Task brief
The string "Débora" appears in some lines of the data. Report how many, with no other words.

(Records from a collection)
_ _ _ _

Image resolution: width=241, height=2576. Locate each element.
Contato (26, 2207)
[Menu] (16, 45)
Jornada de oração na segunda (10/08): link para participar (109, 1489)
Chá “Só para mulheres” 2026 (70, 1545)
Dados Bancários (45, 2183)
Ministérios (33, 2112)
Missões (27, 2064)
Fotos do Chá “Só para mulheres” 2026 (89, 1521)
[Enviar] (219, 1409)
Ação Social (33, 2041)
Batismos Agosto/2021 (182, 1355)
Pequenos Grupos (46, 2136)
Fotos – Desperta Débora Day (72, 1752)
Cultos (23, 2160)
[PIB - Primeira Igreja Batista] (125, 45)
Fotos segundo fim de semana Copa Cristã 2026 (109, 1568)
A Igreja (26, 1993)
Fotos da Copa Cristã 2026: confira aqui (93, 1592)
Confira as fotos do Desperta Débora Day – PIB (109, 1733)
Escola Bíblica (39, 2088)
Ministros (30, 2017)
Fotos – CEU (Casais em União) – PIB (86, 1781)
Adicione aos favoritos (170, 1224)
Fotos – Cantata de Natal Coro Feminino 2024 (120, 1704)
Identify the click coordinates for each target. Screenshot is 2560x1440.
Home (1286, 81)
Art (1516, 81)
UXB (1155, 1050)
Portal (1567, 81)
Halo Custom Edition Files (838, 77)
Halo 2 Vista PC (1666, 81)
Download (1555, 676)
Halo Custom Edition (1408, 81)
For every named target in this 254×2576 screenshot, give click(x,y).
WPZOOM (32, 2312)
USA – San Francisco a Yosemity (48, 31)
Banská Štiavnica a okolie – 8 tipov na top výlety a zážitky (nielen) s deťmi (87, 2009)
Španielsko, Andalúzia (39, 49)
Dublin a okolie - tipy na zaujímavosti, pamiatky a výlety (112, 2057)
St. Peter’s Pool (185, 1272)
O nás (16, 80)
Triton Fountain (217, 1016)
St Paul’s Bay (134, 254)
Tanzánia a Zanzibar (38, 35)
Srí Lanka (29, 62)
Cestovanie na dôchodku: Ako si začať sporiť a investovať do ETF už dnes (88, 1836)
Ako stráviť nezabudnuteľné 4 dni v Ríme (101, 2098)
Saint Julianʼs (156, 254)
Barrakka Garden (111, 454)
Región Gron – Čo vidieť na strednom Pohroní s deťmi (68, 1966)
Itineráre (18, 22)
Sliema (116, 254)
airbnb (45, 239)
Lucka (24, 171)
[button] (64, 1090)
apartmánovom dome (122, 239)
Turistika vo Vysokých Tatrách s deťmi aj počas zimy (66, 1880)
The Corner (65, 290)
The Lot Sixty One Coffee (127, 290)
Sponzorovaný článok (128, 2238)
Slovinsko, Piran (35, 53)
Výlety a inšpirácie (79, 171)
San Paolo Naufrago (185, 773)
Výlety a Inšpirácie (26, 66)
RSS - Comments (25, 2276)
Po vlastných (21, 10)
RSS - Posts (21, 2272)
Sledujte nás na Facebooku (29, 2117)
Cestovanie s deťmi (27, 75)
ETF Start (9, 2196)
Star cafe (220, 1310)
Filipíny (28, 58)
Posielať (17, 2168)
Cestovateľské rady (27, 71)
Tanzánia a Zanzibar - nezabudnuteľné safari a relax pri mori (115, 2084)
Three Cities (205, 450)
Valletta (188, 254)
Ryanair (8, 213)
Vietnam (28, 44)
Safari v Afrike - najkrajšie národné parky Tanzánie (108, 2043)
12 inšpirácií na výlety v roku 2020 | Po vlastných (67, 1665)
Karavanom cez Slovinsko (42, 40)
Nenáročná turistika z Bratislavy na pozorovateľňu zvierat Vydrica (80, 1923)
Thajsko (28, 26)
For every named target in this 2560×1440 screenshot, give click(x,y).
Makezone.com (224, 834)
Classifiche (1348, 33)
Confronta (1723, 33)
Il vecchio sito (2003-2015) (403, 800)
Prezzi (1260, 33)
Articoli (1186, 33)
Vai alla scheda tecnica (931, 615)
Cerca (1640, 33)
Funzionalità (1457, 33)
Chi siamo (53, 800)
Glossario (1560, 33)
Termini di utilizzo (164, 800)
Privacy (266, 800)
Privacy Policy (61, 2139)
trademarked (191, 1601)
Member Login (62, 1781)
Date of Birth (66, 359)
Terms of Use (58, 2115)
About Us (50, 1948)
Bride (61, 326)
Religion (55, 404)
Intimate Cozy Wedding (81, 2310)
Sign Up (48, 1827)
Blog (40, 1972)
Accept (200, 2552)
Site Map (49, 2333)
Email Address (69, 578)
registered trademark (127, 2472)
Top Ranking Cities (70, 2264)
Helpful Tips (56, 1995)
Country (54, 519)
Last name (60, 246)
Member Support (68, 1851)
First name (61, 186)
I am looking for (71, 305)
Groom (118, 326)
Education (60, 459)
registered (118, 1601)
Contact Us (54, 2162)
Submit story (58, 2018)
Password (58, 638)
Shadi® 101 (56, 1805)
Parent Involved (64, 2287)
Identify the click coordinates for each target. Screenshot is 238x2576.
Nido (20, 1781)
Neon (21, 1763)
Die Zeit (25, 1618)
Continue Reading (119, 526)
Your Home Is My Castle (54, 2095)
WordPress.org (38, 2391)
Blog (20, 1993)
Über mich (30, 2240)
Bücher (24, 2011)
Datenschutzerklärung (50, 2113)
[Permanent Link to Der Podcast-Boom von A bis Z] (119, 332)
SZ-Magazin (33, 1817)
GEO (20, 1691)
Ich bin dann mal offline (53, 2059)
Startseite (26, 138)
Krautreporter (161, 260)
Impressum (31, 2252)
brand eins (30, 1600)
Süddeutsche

_ _ _ _

Solution for this exercise
2